**STUDY MATERIAL**

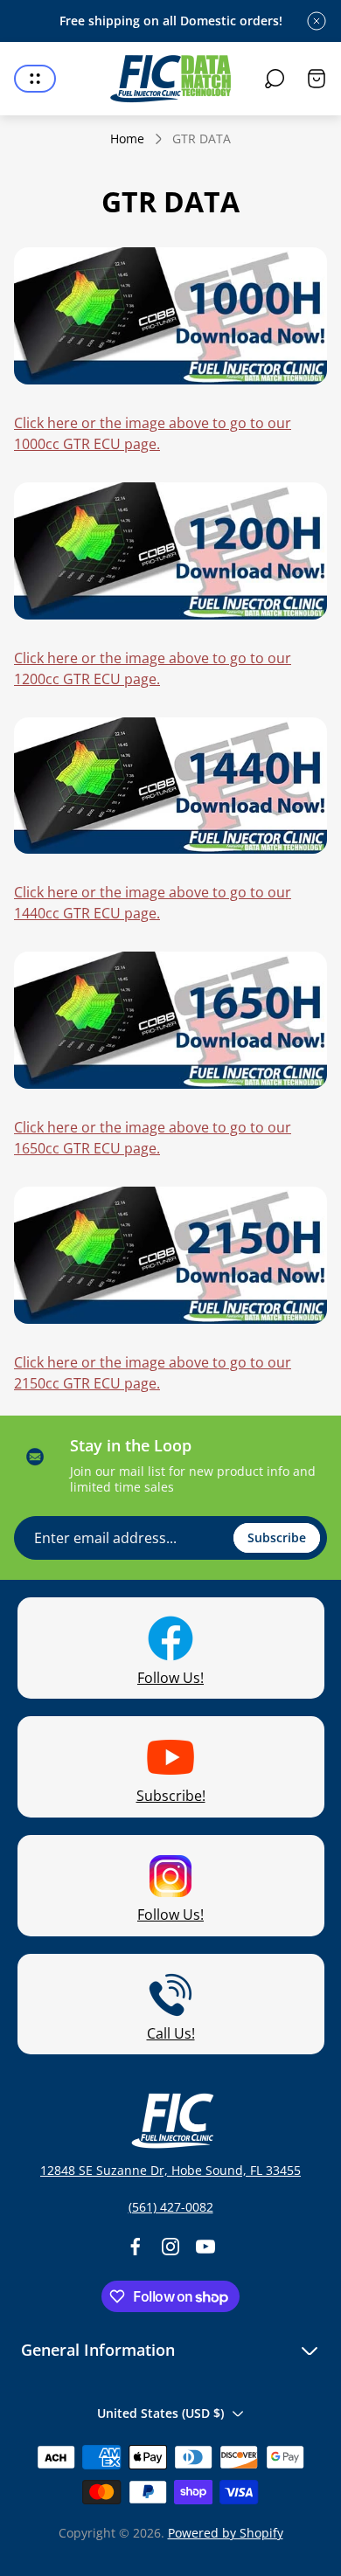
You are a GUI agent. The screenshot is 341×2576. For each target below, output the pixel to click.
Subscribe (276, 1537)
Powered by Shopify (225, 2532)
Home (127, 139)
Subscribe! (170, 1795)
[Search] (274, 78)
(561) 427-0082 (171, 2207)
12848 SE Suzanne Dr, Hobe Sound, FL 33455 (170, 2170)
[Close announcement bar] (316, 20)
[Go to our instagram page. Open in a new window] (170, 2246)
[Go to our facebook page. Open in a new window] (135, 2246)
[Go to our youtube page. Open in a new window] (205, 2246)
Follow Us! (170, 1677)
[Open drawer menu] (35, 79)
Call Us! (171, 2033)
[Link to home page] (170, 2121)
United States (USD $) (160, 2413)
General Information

**EXERCISE**
Begin at the first line of the material and copy each line exactly through the one containing "[Go to our facebook". Omit pictures.

**COMPLETED EXERCISE**
You are a GUI agent. The screenshot is 341×2576. For each target below, output the pixel to click.
Subscribe (276, 1537)
Powered by Shopify (225, 2532)
Home (127, 139)
Subscribe! (170, 1795)
[Search] (274, 78)
(561) 427-0082 (171, 2207)
12848 SE Suzanne Dr, Hobe Sound, FL 33455 (170, 2170)
[Close announcement bar] (316, 20)
[Go to our instagram page. Open in a new window] (170, 2246)
[Go to our facebook page. Open in a new window] (135, 2246)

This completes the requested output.